__PROBLEM REQUIREMENTS__
Produce a verbatim transcription of the records below, beginning at the line containing "Topfuntersetzer BÄLLE ROT, Filz (209, 661)" and ending at the final line; include only those lines.

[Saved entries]
>>>>

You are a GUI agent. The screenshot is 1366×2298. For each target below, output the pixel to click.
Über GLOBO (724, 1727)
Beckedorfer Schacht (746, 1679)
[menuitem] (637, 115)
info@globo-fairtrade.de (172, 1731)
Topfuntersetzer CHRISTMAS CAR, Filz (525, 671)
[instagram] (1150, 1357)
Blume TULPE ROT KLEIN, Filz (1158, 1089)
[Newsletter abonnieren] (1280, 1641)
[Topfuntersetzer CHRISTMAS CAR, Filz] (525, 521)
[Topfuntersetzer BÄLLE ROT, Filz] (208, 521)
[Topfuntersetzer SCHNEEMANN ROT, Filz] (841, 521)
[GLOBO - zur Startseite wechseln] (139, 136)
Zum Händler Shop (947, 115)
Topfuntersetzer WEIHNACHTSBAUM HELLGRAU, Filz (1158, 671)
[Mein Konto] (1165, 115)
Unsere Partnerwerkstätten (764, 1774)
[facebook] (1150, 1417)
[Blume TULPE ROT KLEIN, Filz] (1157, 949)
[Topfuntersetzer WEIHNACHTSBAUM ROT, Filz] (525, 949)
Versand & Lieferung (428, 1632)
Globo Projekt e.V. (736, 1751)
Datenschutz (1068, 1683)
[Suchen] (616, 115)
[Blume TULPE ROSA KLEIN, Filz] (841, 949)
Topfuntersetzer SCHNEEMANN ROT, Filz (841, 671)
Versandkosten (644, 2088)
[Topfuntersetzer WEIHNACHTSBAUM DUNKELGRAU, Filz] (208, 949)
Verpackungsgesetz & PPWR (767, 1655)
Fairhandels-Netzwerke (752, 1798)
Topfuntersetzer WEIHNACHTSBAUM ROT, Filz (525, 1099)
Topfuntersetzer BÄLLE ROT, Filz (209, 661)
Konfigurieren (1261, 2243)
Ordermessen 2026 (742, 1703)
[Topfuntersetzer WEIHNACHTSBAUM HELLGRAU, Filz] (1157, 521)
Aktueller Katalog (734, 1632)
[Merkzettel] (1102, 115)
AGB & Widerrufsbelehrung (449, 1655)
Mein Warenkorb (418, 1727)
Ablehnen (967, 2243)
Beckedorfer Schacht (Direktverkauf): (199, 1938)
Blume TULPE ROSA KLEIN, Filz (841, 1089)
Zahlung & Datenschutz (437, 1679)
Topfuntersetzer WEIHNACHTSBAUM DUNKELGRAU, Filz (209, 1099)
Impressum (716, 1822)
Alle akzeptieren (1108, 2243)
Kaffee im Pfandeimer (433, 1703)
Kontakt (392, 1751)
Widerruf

<<<<

__THE COMPLETED TASK__
Topfuntersetzer BÄLLE ROT, Filz (209, 661)
Konfigurieren (1261, 2243)
Ordermessen 2026 (742, 1703)
[Topfuntersetzer WEIHNACHTSBAUM HELLGRAU, Filz] (1157, 521)
Aktueller Katalog (734, 1632)
[Merkzettel] (1102, 115)
AGB & Widerrufsbelehrung (449, 1655)
Mein Warenkorb (418, 1727)
Ablehnen (967, 2243)
Beckedorfer Schacht (Direktverkauf): (199, 1938)
Blume TULPE ROSA KLEIN, Filz (841, 1089)
Zahlung & Datenschutz (437, 1679)
Topfuntersetzer WEIHNACHTSBAUM DUNKELGRAU, Filz (209, 1099)
Impressum (716, 1822)
Alle akzeptieren (1108, 2243)
Kaffee im Pfandeimer (433, 1703)
Kontakt (392, 1751)
Widerruf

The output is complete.